• Supplied data
========================================================================
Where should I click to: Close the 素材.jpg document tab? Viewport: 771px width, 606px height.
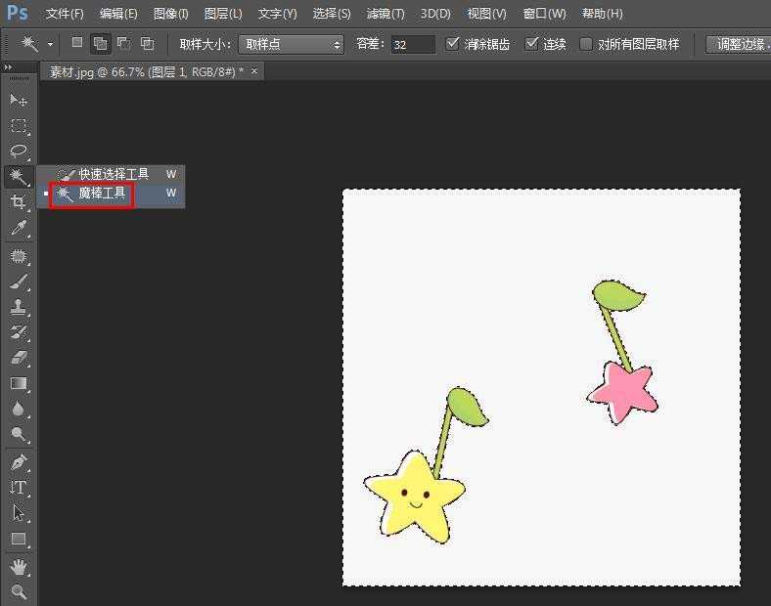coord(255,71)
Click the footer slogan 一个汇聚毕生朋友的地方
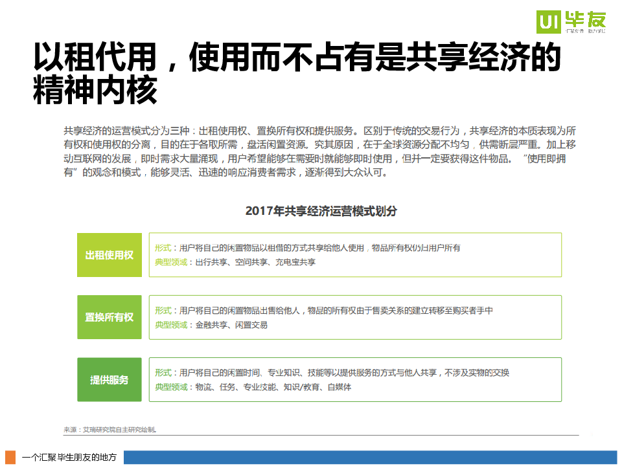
========================================================================
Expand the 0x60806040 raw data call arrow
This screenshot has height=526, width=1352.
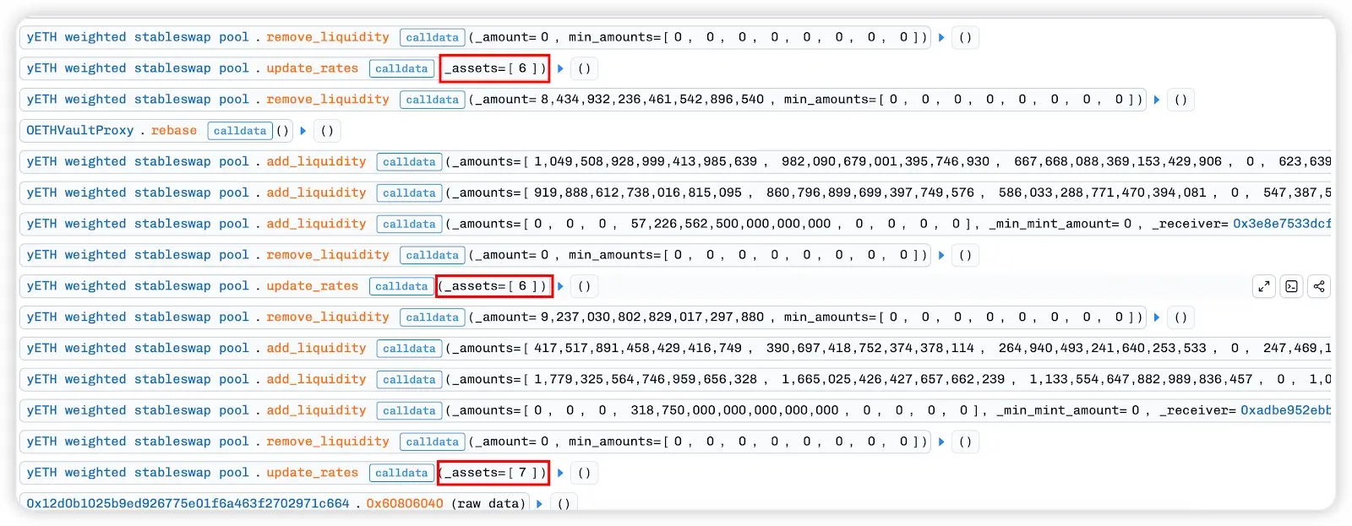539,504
========================================================================
• Required work
Look above for the line containing "Where should I", then copy exactly from it through the line containing "Click the footer slogan 一个汇聚毕生朋友的地方", keeping both and leaving out pictures. Add nothing else.

• The completed task
Where should I click to: Close the 素材.jpg document tab? Viewport: 771px width, 606px height.
coord(255,71)
Click the footer slogan 一个汇聚毕生朋友的地方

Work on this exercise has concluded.